Autre chose qui a le don d'horripiler pas mal de monde ce sont les chiffres ubuesques données ce soir par la Préfecture de police sur le nombre de manifestants : 150 000. Mais il s'agit là d'un détail qui sera assurément réévalués plus tard.
Nous qui pensions -en écoutant aveuglément les prévisions quelques peu alarmistes des autorités- que ce soir le Palais de l’Élysée allait se transformer en Fort Chabrol, nous sommes quitte d'une belle frayeur mais surtout d'une énorme crise de rire. 

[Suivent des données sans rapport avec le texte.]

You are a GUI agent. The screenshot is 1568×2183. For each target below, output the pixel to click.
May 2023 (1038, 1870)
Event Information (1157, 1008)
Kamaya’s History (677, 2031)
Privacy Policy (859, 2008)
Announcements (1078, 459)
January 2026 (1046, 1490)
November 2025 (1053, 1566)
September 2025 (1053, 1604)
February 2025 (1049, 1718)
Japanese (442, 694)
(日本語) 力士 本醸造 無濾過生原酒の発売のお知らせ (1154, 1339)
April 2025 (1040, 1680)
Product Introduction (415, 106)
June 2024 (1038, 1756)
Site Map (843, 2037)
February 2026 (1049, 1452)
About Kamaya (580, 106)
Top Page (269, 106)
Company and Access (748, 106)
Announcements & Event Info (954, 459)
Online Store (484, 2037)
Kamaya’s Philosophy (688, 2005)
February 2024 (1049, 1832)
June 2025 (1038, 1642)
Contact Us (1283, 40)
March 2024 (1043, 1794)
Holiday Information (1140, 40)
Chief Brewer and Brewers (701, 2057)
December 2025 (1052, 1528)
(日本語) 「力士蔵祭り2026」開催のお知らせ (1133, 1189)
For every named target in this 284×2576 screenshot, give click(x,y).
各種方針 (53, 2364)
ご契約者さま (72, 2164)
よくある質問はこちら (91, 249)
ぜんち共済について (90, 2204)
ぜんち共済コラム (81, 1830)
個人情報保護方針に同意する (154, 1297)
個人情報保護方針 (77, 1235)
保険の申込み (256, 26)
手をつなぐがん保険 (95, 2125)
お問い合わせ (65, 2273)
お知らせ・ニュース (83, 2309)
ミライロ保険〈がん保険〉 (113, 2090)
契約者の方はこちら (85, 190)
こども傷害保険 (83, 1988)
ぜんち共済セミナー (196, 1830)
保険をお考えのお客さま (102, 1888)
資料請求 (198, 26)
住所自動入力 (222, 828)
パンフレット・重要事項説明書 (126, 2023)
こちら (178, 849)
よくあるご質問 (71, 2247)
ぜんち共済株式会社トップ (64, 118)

Parce qu'on savait fort bien qui allait manifester aujourd'hui dans les rues parisiennes : venus de toute la France se sont des centaines de milliers de nos compatriotes qui se sentent méprisés, rejetés et pour certains trahis (il y a des gens qui ont choisis de voter Hollande en 2012 qui étaient là) qui s'étaient donné rendez-vous à Paris et non pas une frange d’extrémistes - de droite bien entendu- casqués et armés avec pour objectif de "prendre la capitale" !

Finalement, les fonctionnaires de la présidence de la République peuvent informer François Hollande qu'il peut sans crainte rentrer de Baden...euh pardon d'Addis-Abeba.